Identifying patterns in sequences

I am particularly interested in developing systems that can learn patterns in sequences. These systems are mostly unsupervised (where possible).  For instance, my PhD research focused on unsupervised learning of syntax in natural language sentences. I developed Alignment-Based Learning (ABL) which is such an unsupervised, language independent system. As examples of additional work, I like to mention Herman Stehouwer's PhD research which developed language models for natural language error correction, Rianne Conijn's PhD research which focused on identifying patterns in keystroke sequences, Parisa Shayan's PhD research, which investigated patterns in human behavior in the context of educational systems. Furthermore, I am involved in research (Nuette Heyns' PhD research) that tries to automatically identify patterns in literary texts.

The output of such systems can also be applied, for example, to classify. I've done some work on automatic classification of music where relevant patterns are learned from sequences of notes or lyrics. Patterns in questions can be used to improve the classification of questions for question answering purposes. Also, systems that identify patterns can be used to classify empathy based on sequences of gestures.

Low resources languages

At the moment, large language models are very popular and show amazing behavior. Unfortunately, these (currently) require huge amounts of training data. This is simply not available for low resources languages. (Note that with low resource languages I mean languages that do not have large amounts of language data in digital form. This does not necessarily imply that these languages have a small number of speakers or that they are any less than the "large" languages.) Specific approaches will need to be developed for languages that do not have large amounts of digital data.

The PhD work of Johannes Sibeko develops readability metrics for Sesotho (one of the eleven official languages of South Africa). For this to work, additional tools need to be developed, such as a syllabification system for Sesotho.

I helped develop a dictionary (in physical form, as a website, and an app) for the N|uu language. At the time of data collection (which was done over some 20 years) only a few fluent speakers of the language were still alive.

I was also involved in the TraMOOC project, which aimed at collecting data suitable for machine translation system training for languages that did not have much data available.
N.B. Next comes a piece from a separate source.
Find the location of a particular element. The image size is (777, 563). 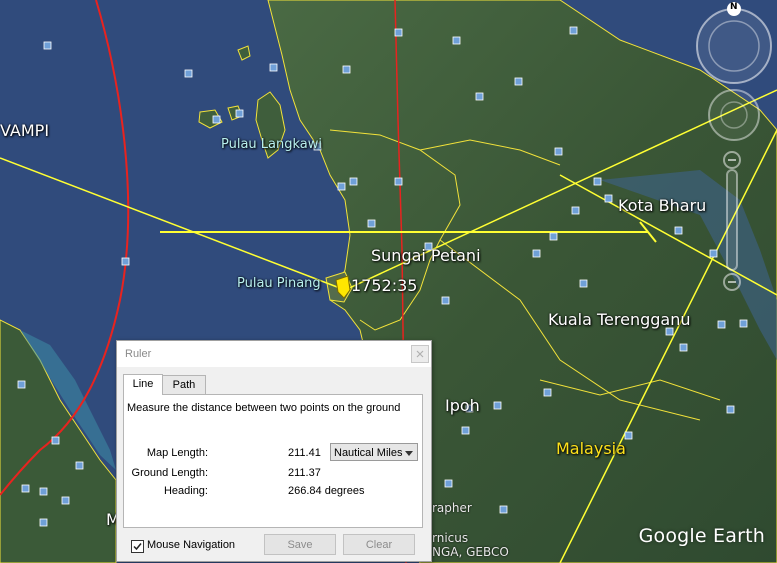

label-sungai-petani: Sungai Petani is located at coordinates (426, 256).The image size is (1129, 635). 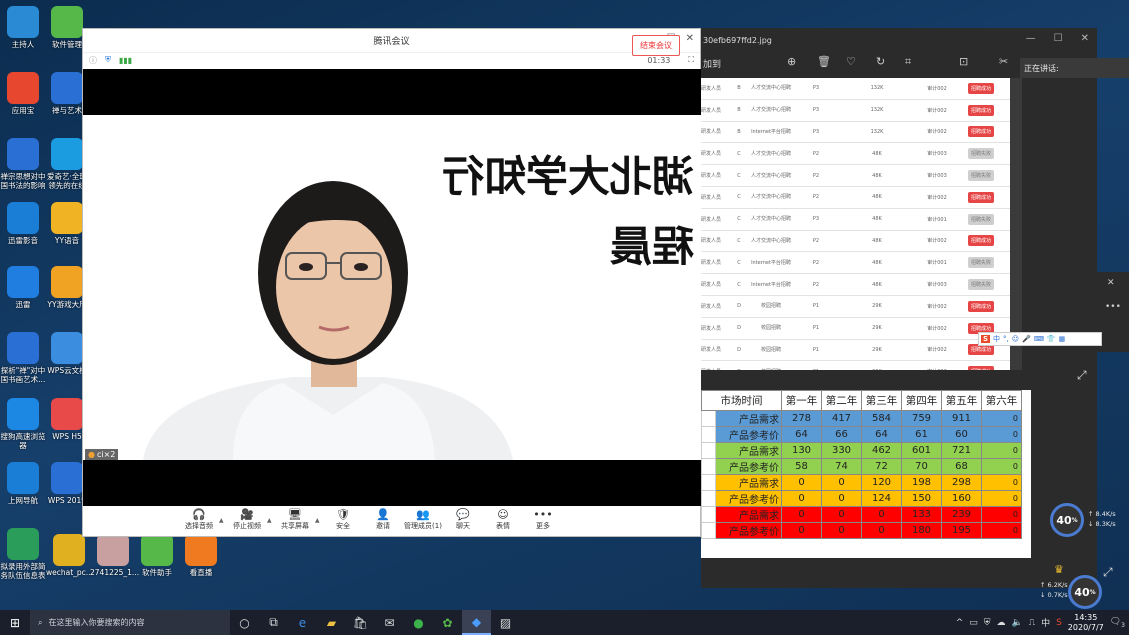 What do you see at coordinates (1032, 623) in the screenshot?
I see `network-icon: ⎍` at bounding box center [1032, 623].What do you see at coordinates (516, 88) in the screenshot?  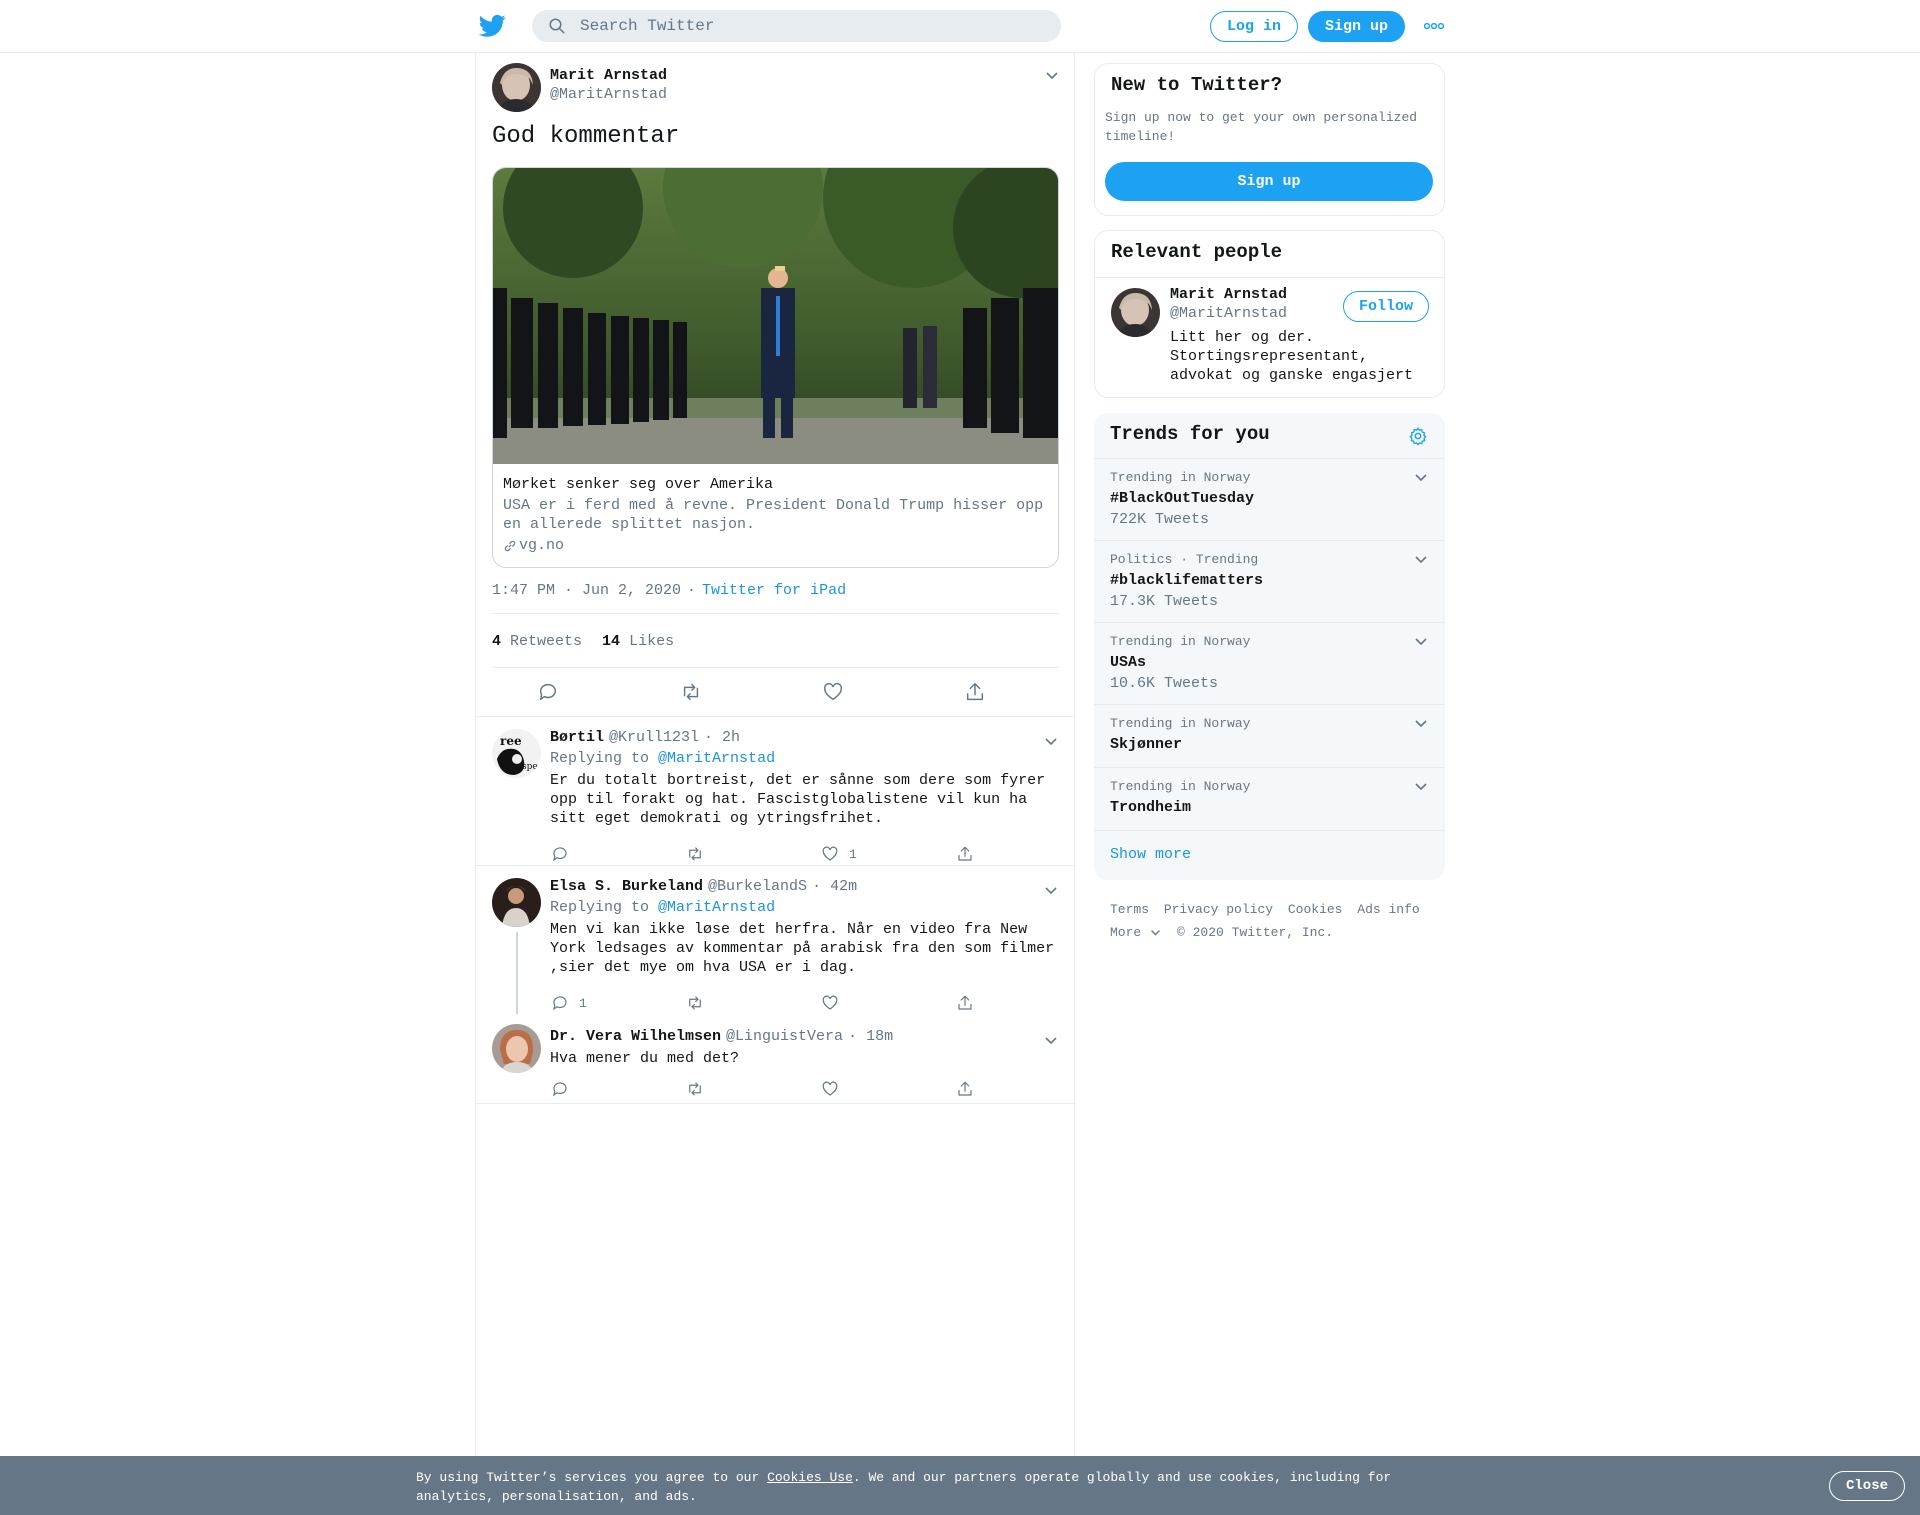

In particular, a crowd sourcing approach was taken to see if the quality of machine translation systems could be improved even if the (collected) training data was not necessarily of extremely high quality data.

Some additional projects in this area relate to the annotation and training of tools that can identify noun compound boundaries in Dutch and Afrikaans, the development of a part-of-speech tagger for Dutch tweets, 


There are a few other topics that I am interested in. This research is not necessarily easily categorized, so I will put this under the "Additional" header. This does not mean that I find this less interesting.

Alexandra Sierra's PhD research looked at the influence of virtual characters in the context of teaching within virtual and augmented reality.